----- Texte à lire -----

Il appartient en effet à la Commission européenne de décider des sites devant relever du statut de « très grande plateforme en ligne », la condition étant qu’ils comptent « un nombre mensuel moyen de destinataires actifs du service dans l’Union égal ou supérieur à 45 millions » (article 33), ce qui correspond à 10 % de la population de l’Union. Le 25 avril 2023, la Commission a désigné une première série de « très grandes plateformes en ligne » : Alibaba AliExpress, Amazon Store, Apple AppStore, Booking.com, Facebook, Google Play, Google Maps, Google Shopping, Instagram, LinkedIn, Pinterest, Snapchat, TikTok, Twitter, Wikipedia, YouTube et Zalando. Mais nulle trace de site pornographique. Comme l’ont exprimé les députés européens dans leur question écrite, cela « est surprenant […], quand le contenu de plateformes telles que Xvideos, Pornhub, Xnxx ou xhamster, qui comptent plus de visiteurs que certaines plateformes figurant sur la liste de la Commission, portent souvent atteinte aux droits et à la dignité des personnes ». En effet, les statistiques sont claires : plusieurs sites pornographiques figurent parmi les plus visités en Europe et dans le monde. Selon le site Similarweb, Xvideos apparaît en 11e position dans le classement des sites les plus visités au monde en octobre 2023, avant Amazon.com (12) et TikTok.com (13). Les 14e et 15e places sont occupées par Pornhub et Xnxx,  la 23e par Xhamster, tandis que Pinterest n’arrive qu’en 33e position. D’autres sites figurant dans la liste des 17 « très grandes plateformes en ligne » n’apparaissent même pas, bien qu’il faille garder à l’esprit qu’il s’agit du classement mondial et non européen. Il est donc non seulement possible d’inclure les sites pornographiques les plus fréquentés dans la liste des « très grandes plateformes en ligne » au titre du Règlement sur les services numériques, mais cela apparaît surtout indispensable car il pourrait bien s’agir d’une des actions les plus efficaces à mener actuellement pour espérer réduire la nocivité de ce type de sites.

-----

Consignes →
**1)** Selon le texte sur les très grandes plateformes en ligne, quel nombre de destinataires actifs un site doit-il atteindre pour relever de ce statut ?
**2)** Pouvez-vous reprendre le texte sur les très grandes plateformes en ligne et le poursuivre après sa dernière phrase ?
Les données constituent un matériau indépendant du texte sur les très grandes plateformes en ligne.

----- Données enregistrées -----

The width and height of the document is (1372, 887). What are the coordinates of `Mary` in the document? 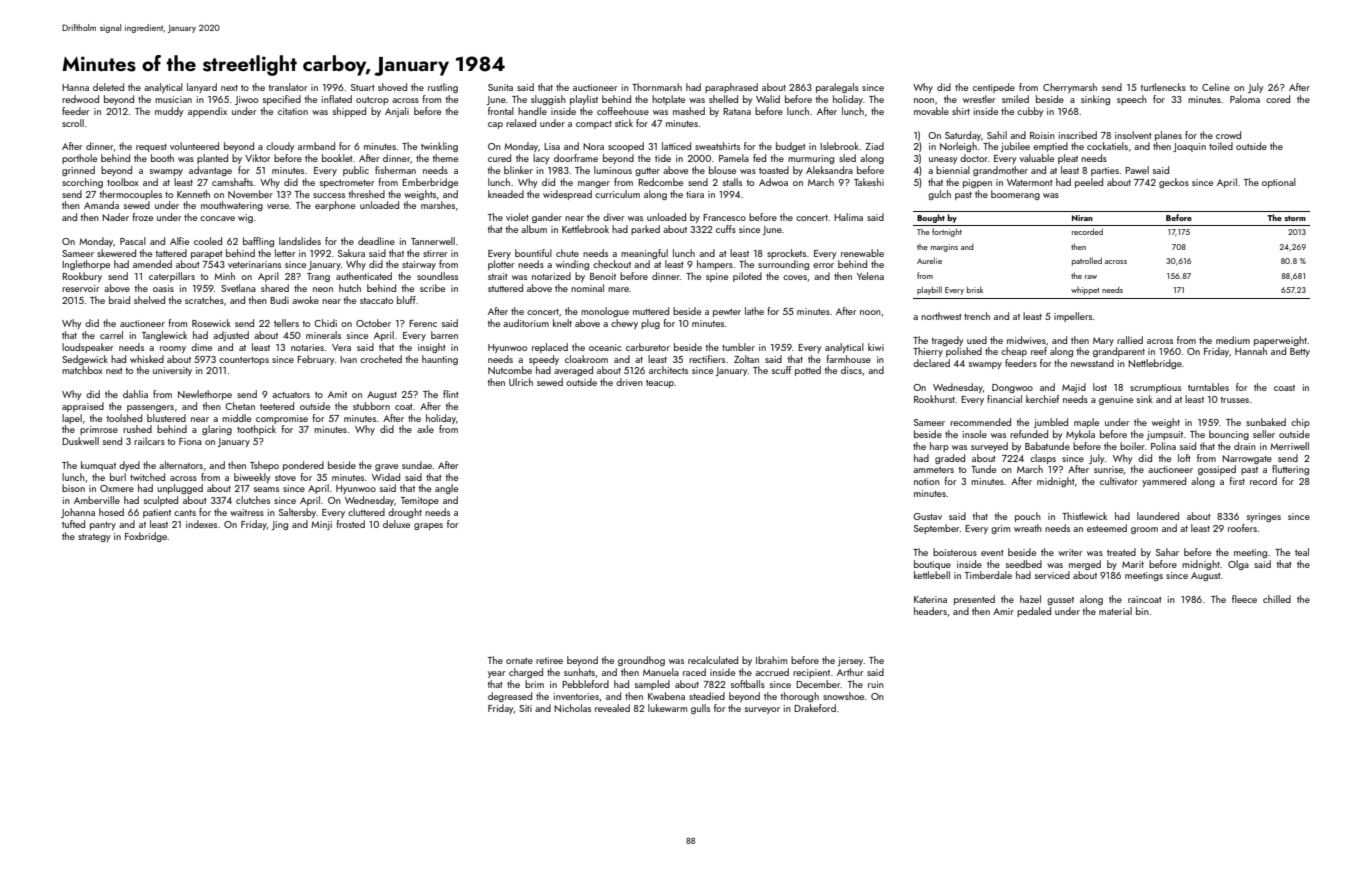 It's located at (1103, 341).
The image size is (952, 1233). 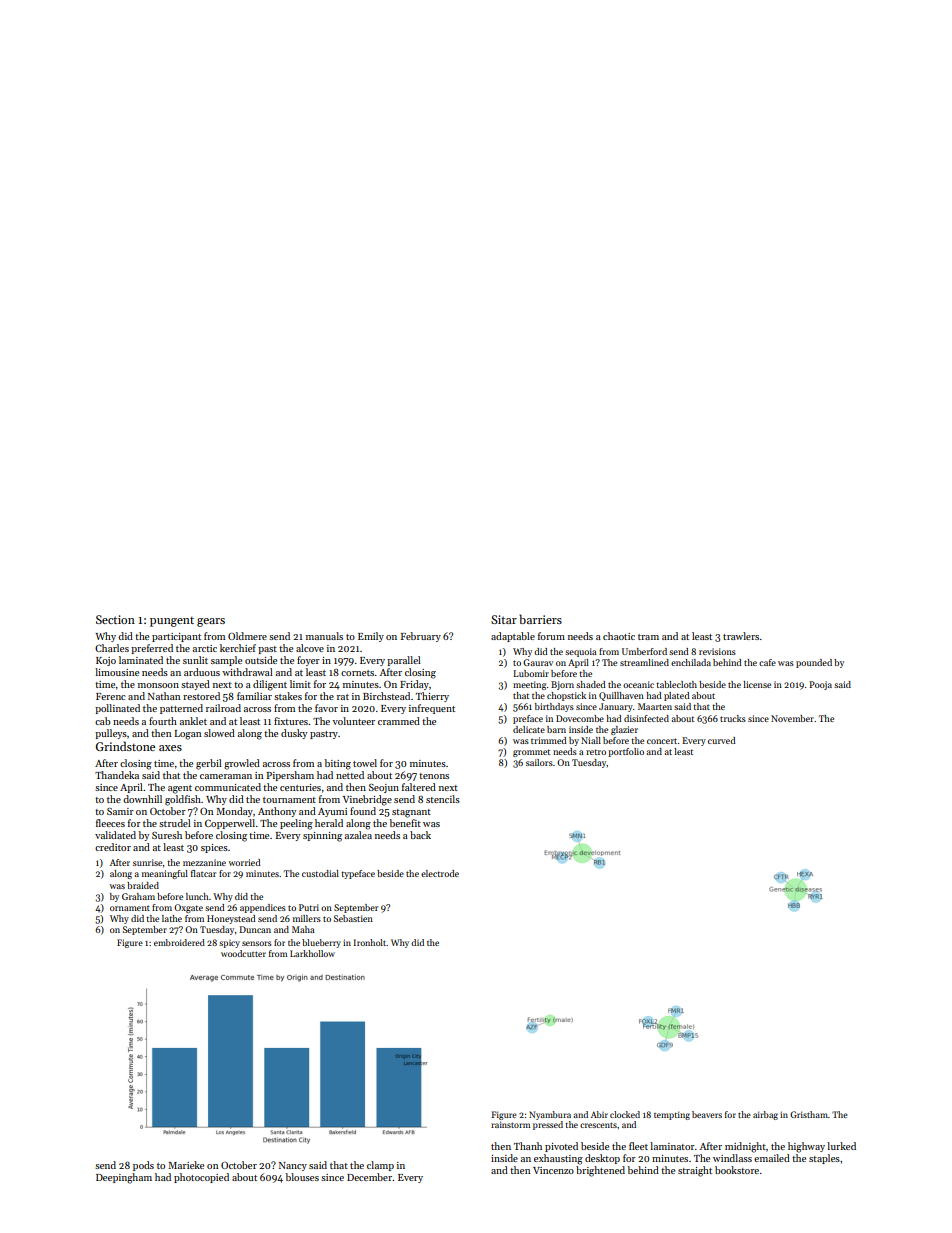 I want to click on Sitar, so click(x=504, y=619).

-----

Réponses →
**1)** Un nombre mensuel moyen de destinataires actifs du service dans l'Union égal ou supérieur à 45 millions.

**2)**
Le Règlement sur les services numériques, outil potentiel de responsabilisation des sites pornographiques

Adopté en octobre 2022, ce Règlement a pour objectif de « garantir un environnement en ligne sûr et responsable[1] » et de « mettre en pratique le principe selon lequel ce qui est illégal hors ligne est illégal en ligne[2] ». Alors que l’accès des mineurs à la pornographie est interdit dans le monde réel, ce Règlement devrait en toute logique permettre de protéger davantage les enfants contre l’exposition aux contenus de cette nature qui constitue une grave atteinte sexuelle. De plus en plus d’enfants en sont actuellement victimes, de manière de plus en plus précoce et au prix de graves conséquences psychiques et comportementales.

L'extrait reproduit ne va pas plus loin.